I still need to prove my proficiency in making a Quarto presentation, so let's do some other fun things with my metadata instead

## Check it out! A table of samples!

| Species   | # of Samples  |
|-----------|---------------|
| Brown     |      97       |
| Copper    |     181       |
| Quillback |     217       |

: Rockfish samples by species {.striped .hover tbl-colwidths="[60,25]"}

This is in total, accounting for combining my rockfish with those from a previous study (not done by me). Lots of fish!

## Plot time

```{r}
##### NOTE FOR STEVEN: this code works just fine in my RStudio but bugs out in Raven, lol. Trust that it made the plot that I put in the Quarto presentation... Sorry!!!!
# install packages if not already done
# install.packages("ggplot2")
# install.packages("sf")
# install.packages("rnaturalearth")
# install.packages("readr")
# install.packages("rnaturalearthhires")
# install.packages("dplyr")

# Load required packages
# library(ggplot2)
# library(sf)
# library(rnaturalearth)
# library(readr)
# library(rnaturalearthhires)
# library(dplyr)


# Read your CSV file (replace 'your_data.csv' with your actual file name)
# rockfishdata <- read_csv("liz_anita_rf_latlong_v2.csv")
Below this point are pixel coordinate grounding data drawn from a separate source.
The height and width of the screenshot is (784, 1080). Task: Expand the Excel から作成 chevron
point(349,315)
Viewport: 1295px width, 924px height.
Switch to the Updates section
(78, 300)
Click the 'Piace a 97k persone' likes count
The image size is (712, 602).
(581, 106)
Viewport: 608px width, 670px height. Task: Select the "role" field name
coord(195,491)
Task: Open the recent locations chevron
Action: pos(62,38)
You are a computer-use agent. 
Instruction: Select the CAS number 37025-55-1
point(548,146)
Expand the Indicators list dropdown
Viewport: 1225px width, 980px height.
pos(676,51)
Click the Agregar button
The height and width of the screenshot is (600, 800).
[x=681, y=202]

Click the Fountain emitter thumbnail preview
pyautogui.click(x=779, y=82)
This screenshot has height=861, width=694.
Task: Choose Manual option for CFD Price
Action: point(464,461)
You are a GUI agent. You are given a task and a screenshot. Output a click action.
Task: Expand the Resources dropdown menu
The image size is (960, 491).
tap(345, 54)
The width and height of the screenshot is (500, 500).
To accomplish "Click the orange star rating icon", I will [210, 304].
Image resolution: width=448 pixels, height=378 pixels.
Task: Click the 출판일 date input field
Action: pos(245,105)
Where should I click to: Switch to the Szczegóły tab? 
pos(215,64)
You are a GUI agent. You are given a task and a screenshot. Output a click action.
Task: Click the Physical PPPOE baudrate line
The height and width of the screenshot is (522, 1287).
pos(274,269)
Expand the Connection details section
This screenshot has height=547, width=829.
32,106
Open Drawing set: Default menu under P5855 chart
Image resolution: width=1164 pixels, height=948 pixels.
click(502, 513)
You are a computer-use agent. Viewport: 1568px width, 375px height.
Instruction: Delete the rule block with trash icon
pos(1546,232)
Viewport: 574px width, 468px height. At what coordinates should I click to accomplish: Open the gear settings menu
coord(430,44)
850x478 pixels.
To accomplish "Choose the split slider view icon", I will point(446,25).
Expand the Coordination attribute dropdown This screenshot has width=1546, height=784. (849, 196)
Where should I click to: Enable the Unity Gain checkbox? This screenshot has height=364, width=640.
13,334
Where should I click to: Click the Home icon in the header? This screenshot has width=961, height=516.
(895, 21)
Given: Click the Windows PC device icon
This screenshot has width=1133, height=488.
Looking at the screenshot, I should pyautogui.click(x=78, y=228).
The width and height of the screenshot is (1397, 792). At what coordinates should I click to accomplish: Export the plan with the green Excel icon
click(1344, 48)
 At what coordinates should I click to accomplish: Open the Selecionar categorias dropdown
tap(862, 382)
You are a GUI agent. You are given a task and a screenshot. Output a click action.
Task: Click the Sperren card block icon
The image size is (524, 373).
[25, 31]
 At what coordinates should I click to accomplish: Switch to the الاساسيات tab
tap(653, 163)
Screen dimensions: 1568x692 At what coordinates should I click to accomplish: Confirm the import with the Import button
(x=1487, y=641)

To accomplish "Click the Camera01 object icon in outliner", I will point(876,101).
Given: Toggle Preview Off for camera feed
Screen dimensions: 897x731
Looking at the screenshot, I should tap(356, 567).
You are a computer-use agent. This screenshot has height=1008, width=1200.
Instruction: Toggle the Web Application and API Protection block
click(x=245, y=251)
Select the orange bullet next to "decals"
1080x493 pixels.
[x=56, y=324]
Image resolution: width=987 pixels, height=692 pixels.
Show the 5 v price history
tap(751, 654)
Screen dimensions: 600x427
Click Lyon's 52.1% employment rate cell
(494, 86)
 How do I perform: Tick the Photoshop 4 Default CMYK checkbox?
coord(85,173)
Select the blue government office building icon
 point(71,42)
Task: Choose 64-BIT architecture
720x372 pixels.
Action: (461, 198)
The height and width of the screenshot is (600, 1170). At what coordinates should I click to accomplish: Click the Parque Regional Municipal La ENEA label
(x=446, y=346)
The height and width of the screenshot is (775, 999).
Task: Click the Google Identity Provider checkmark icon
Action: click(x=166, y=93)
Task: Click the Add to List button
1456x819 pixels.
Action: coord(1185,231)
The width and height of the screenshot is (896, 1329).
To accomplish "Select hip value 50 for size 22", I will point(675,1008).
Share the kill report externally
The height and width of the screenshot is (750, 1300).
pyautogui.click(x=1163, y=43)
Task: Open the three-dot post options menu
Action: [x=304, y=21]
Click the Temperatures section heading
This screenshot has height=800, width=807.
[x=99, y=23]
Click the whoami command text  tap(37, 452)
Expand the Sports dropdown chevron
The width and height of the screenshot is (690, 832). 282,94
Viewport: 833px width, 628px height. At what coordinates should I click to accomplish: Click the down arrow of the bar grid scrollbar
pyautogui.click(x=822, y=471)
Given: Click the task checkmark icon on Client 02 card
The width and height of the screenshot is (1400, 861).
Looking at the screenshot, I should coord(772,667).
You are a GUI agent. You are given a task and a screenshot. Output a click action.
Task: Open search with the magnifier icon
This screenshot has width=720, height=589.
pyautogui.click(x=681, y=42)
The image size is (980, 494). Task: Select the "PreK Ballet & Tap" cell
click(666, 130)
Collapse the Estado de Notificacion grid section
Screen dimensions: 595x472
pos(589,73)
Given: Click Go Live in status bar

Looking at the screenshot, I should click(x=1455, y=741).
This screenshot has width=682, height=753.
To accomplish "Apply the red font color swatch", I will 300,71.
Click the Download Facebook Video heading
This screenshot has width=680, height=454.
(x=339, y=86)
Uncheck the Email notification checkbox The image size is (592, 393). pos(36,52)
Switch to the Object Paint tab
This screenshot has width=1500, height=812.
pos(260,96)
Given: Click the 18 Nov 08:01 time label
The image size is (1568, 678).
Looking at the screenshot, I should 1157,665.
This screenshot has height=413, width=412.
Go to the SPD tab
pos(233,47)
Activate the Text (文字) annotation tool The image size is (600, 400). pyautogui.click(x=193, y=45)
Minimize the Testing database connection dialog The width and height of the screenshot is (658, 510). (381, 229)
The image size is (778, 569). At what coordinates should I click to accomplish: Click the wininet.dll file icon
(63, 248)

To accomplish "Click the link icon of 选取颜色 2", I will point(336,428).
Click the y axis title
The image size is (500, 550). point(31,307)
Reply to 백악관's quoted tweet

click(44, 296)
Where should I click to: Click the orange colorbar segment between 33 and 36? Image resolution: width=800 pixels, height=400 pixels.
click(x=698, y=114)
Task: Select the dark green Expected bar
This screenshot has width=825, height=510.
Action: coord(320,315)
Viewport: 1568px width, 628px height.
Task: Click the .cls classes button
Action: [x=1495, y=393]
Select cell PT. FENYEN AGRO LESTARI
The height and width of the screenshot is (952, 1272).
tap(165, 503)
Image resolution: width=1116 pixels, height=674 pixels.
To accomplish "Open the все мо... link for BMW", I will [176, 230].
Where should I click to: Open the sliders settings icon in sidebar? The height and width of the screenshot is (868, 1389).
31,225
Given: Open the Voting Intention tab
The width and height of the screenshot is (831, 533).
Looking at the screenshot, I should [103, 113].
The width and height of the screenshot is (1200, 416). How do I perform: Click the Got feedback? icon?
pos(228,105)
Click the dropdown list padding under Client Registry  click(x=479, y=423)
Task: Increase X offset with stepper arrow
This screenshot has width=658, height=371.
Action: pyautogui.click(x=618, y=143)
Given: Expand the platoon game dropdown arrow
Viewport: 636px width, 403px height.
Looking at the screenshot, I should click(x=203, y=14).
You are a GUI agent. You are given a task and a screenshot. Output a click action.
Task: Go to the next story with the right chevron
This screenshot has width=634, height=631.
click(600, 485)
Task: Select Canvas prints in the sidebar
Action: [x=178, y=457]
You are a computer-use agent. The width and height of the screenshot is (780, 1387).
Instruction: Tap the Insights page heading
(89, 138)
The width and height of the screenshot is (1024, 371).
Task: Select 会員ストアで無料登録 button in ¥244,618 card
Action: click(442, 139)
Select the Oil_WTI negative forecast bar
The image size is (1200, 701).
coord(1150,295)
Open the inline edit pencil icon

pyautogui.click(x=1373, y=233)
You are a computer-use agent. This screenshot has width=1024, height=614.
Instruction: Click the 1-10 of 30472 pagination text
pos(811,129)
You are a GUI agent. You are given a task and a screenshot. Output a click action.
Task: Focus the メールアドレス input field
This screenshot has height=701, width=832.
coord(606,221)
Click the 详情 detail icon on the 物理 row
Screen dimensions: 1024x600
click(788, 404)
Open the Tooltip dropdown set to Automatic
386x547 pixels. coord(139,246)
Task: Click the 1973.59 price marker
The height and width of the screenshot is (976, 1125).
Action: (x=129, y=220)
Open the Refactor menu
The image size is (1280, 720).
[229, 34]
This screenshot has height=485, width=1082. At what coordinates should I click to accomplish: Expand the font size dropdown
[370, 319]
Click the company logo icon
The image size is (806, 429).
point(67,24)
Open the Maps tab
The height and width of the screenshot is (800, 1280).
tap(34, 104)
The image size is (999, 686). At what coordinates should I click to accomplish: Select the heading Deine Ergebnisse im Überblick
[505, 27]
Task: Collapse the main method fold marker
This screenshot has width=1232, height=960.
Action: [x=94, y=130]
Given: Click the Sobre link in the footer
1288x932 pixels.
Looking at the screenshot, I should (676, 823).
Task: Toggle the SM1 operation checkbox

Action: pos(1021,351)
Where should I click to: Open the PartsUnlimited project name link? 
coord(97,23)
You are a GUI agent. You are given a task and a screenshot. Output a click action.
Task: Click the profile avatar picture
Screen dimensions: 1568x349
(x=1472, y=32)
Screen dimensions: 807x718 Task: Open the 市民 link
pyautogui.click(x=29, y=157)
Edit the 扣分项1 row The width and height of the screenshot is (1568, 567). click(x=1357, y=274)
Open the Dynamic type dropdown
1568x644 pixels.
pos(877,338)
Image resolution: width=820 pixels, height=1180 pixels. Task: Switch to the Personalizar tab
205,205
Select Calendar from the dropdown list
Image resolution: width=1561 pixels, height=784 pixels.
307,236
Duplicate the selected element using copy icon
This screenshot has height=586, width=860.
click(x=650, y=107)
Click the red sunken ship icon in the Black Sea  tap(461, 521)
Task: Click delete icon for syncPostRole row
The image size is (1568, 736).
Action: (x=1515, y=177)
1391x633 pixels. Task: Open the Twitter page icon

# Ensure your latitude and longitude columns are numeric
# rockfishdata$lat <- as.numeric(rockfishdata$lat)
# rockfishdata$long <- as.numeric(rockfishdata$long)

# Count number of individuals per species
# species_counts <- as.data.frame(table(rockfishdata$species))

# Generate legend text correctly
# legend_text <- paste(species_counts$Var1, species_counts$Freq, sep = ": ", collapse = "\n")

# Load high-resolution land polygons
# land <- ne_countries(scale = "large", returnclass = "sf")

# Load detailed coastline data
# coastline <- ne_coastline(scale = "large", returnclass = "sf")

# Define the Pacific Northwest region (approximate lat/lon range)
# xlim <- c(-126.5, -122)  # Longitude range
# ylim <- c(47, 50.25)       # Latitude range

# rockfishdata$origin <- as.factor(rockfishdata$origin)
# rockfishdata$origin <- trimws(rockfishdata$origin)
# str(rockfishdata$origin)
# unique(rockfishdata$origin)
# rockfishdata$origin <- factor(rockfishdata$origin, levels = c("Wray 2022", "New (Liz)"))
# levels(rockfishdata$origin)

# ggplot(rockfishdata, aes(x = long, y = lat, shape = origin)) +
#  geom_point(size = 4)

#ggplot(rockfishdata) +
#  geom_sf(data = land, fill = "gray", color = "black") +  
#  geom_sf(data = coastline, fill = "gray80", color = "black") +  
#  geom_sf(data = coastline, color = "black", linewidth = 0.3) +  
#  geom_point(aes(x = long, y = lat, fill = species, shape = origin), 
#             size = 2.5, color = "black", stroke = 1, alpha = 0.5) +
#  scale_shape_manual(values = c("New (Liz)" = 21, "Wray 2022" = 24)) +
#  coord_sf(xlim = xlim, ylim = ylim, expand = FALSE) +  
#  theme_minimal() +
  
  # Use faceting to split by species
#  facet_wrap(~ species, nrow = 1) +  
  
#  scale_fill_manual(
#    name = "Species",
#    values = c("Brown Rockfish" = "brown", "Copper Rockfish" = "orange", "Quillback Rockfish" = "purple")
#  ) +
#  
#  labs(title = "Salish Sea and WA/BC Coastal Rockfish Samples", 
#       x = "Longitude", 
#       y = "Latitude",
#      shape = "Sample Origin") +
#  
#  guides(
#    fill = guide_legend(override.aes = list(shape = 21, size = 3))  # Forces filled circles for species legend
#  ) +
  
#  theme(
#    legend.position = "bottom",
#    legend.background = element_rect(fill = "white", color = "black", size = 0.5),
#    legend.title = element_text(size = 12, face = "bold"),
#    legend.text = element_text(size = 10)
#  )

```

![Plot of my rockfish samples by species!](rfsamplemap_noCAMXHG_origin_incl.png)

## That's all for now!
\
I hope this demonstrated my ability to work with Quarto and showed off my very neat very fun coding adventure... hopefully have a good result soon!